IL-27 Regulated CD4(+)IL-10(+) T Cells in Experimental Sjögren Syndrome

Interleukin 27 (IL-27) plays diverse immune regulatory roles in autoimmune disorders and promotes the generation of IL-10–producing CD4(+) T cells characterized by producing the immunosuppressive cytokine IL-10. However, whether IL-27 participates in pathological progress of Sjögren syndrome (SS) through regulating CD4(+)IL-10(+) T cells remains unknown. Here we aimed to explore the potential role of IL-27 and CD4(+)IL-10(+) T cells in the pathogenesis of SS. The IL-27 gene knockout non-obese diabetic (Il-27(−/−)NOD) mice were generated and injected with exogenous IL-27. Exogenous injection of IL-27 and neutralization of IL-27 with anti–IL-27 antibody in NOD mice were performed.
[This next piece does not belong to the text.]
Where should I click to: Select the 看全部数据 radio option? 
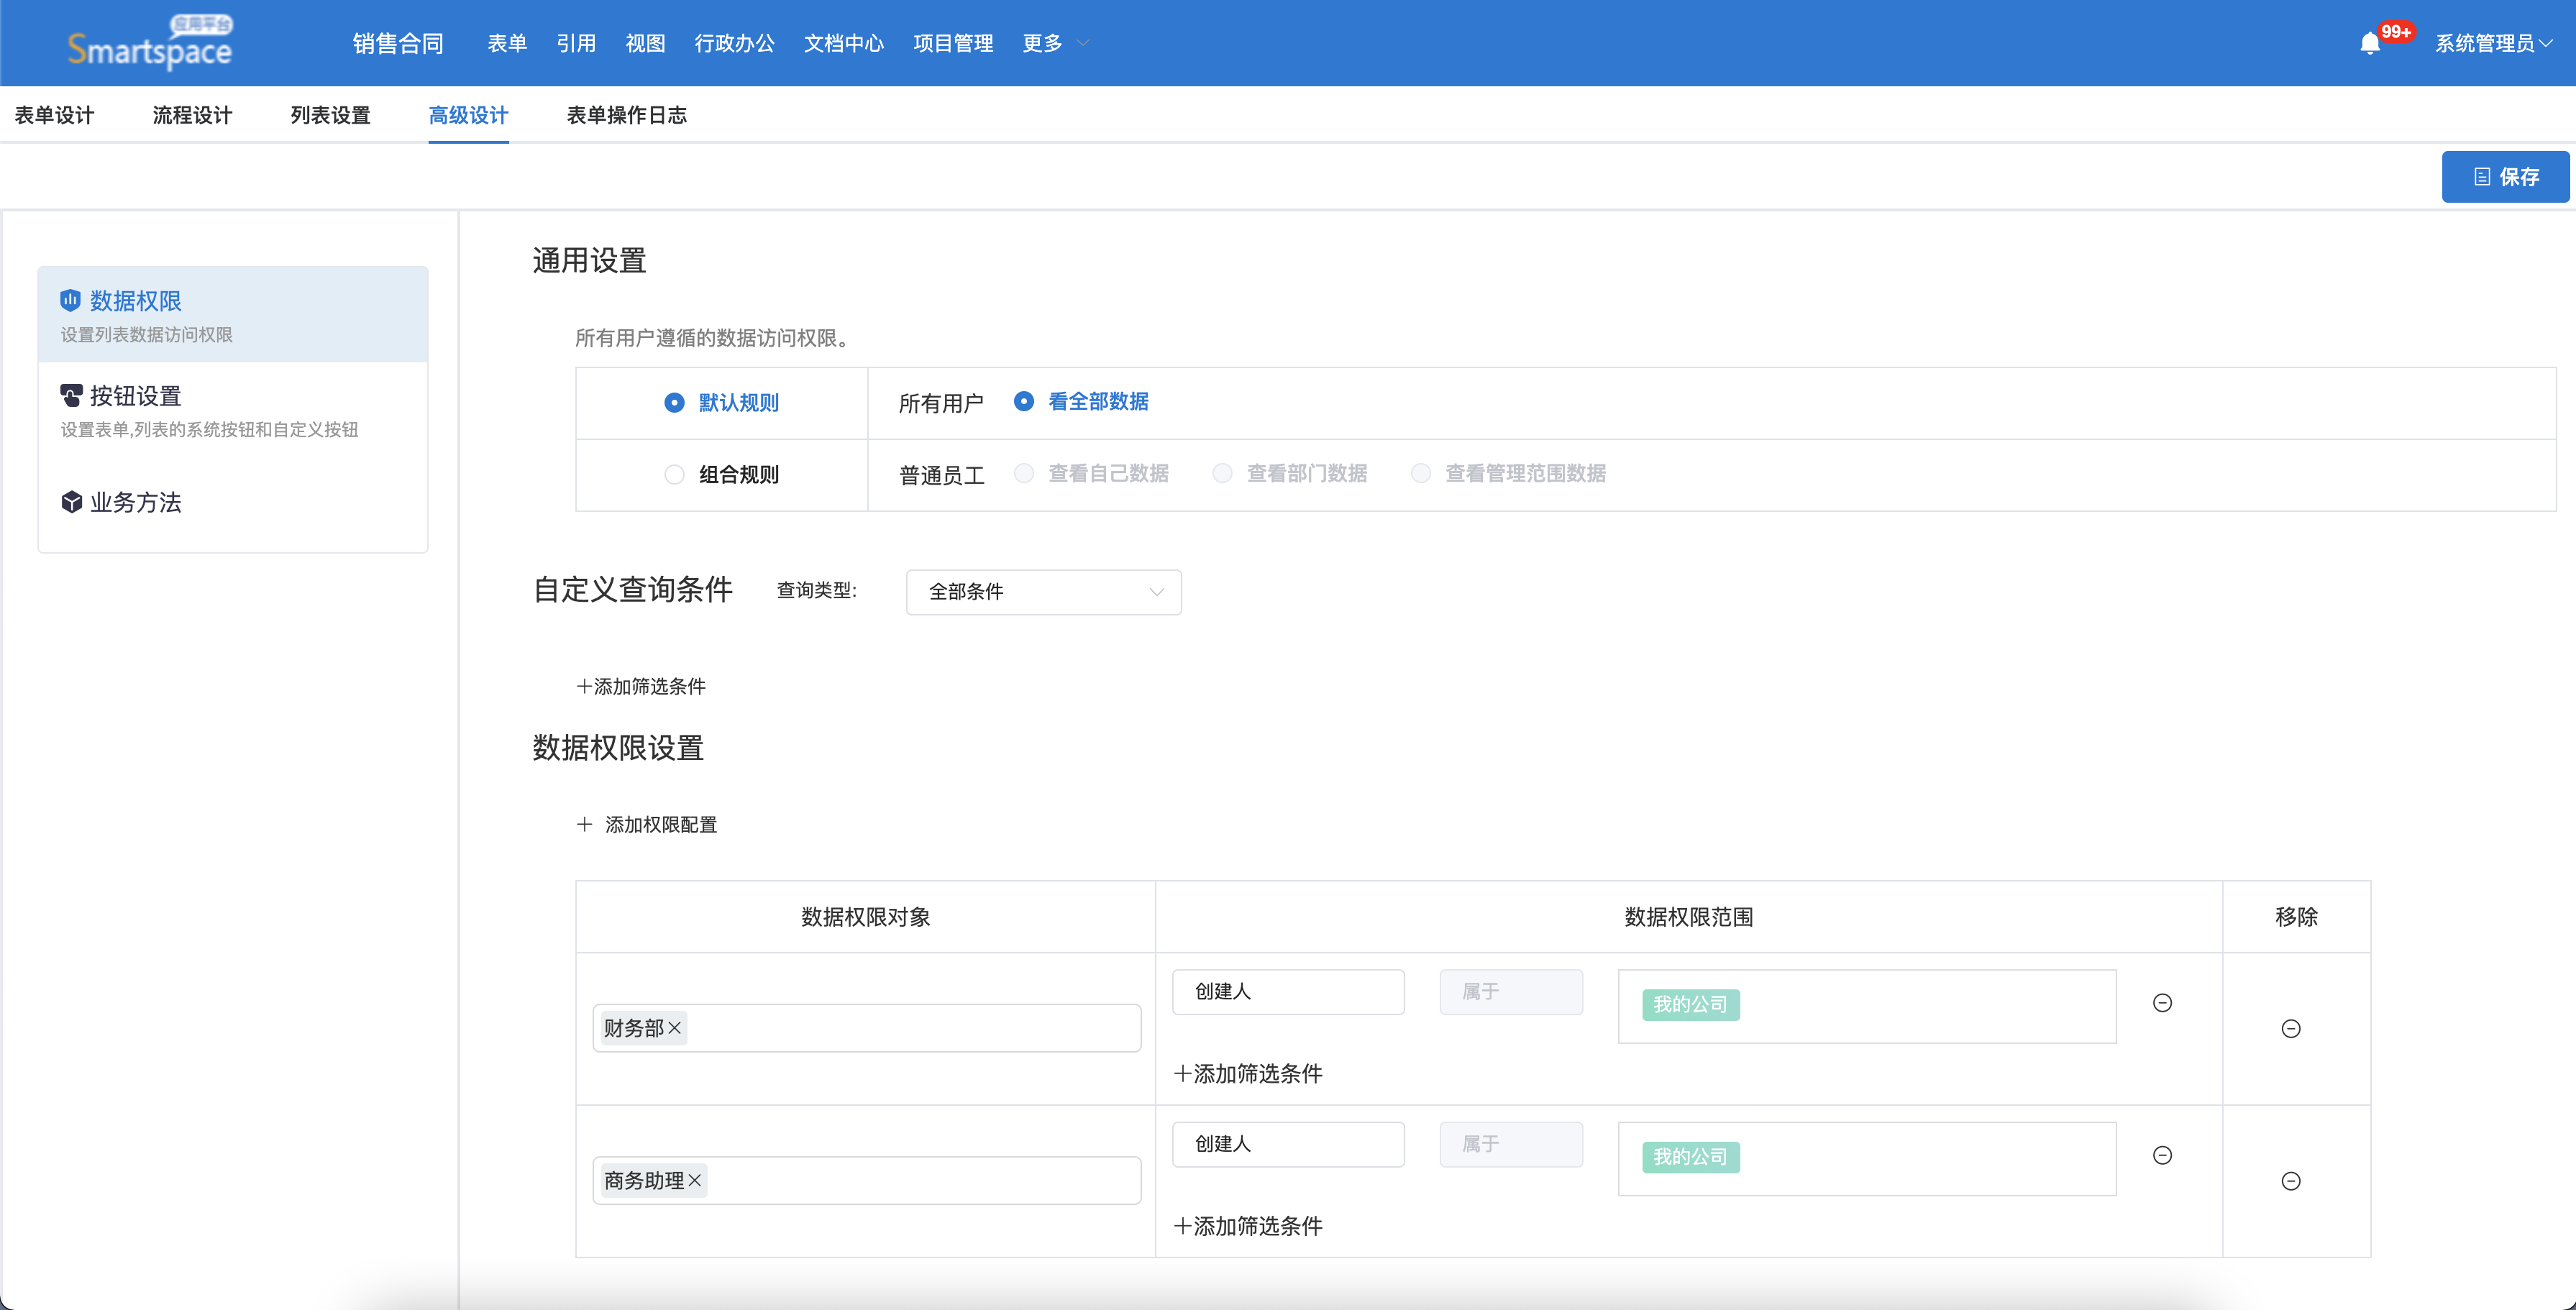pyautogui.click(x=1024, y=401)
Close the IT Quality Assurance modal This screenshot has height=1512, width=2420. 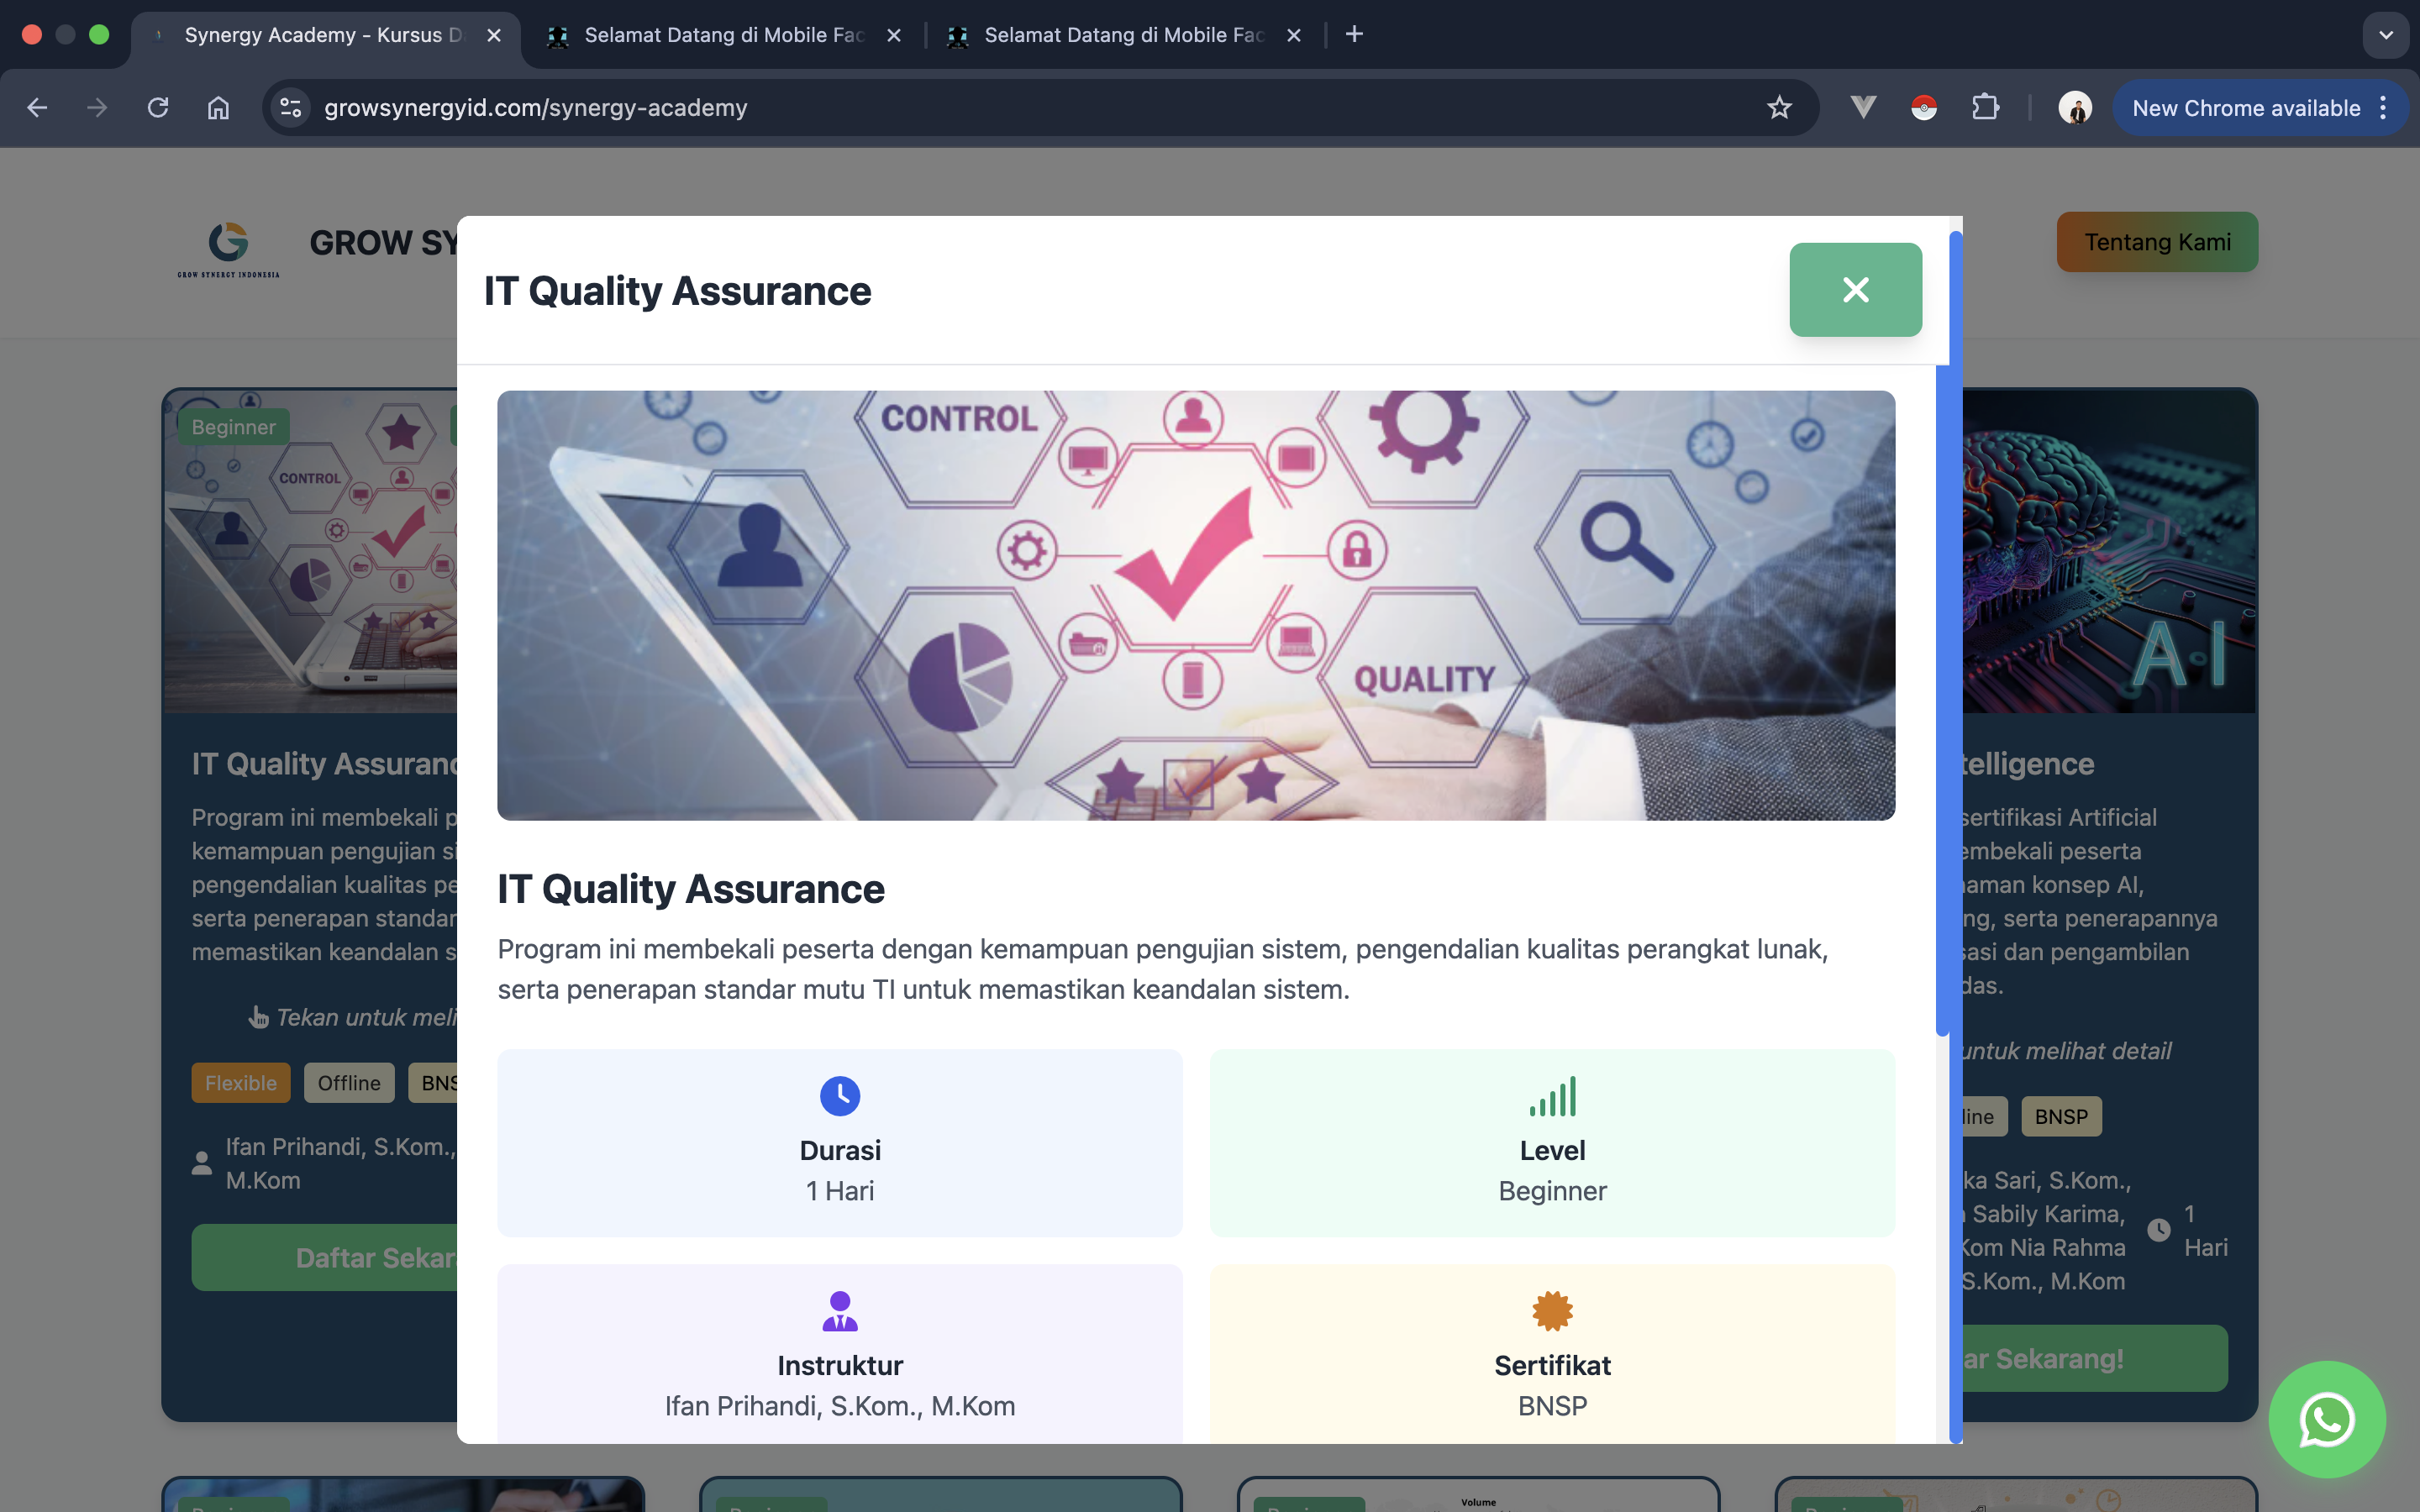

The histopathologic changes in submandibular glands, lacrimal glands and lung, salivary flow rate, and percentages of CD4(+)IL-10(+) T cells were determined. And, ovalbumin-immunized C57L/B6 mice were injected with IL-27 to detect the percentage of CD4(+)IL-10(+) T cells. In vitro, splenic naive T cells from C57L/B6 mice were cultured with IL-27 for 4 days to induce the differentiation of CD4(+)IL-10(+) T cells. In addition, IL-27, IL-10, and CD4(+)IL-10(+) T cells were determined in health control and SS patients. The results showed that Il-27(−/−)NOD mice had more severe disease and lower level of CD4(+)IL-10(+) T cells than control mice. And IL-27 promoted the generation and differentiation of CD4(+)IL-10(+) T cells in vivo and in vitro significantly. In agreement with the findings in the SS-like mice, patients with SS showed lower levels of IL-27, IL-10, and CD4(+)IL-10(+) T cells. Our findings indicated that IL-27 deficiency aggravated SS by regulating CD4(+)IL-10(+) T cells. Targeting IL-27 and CD4(+)IL-10(+) T cells may be a novel therapy for patients with SS.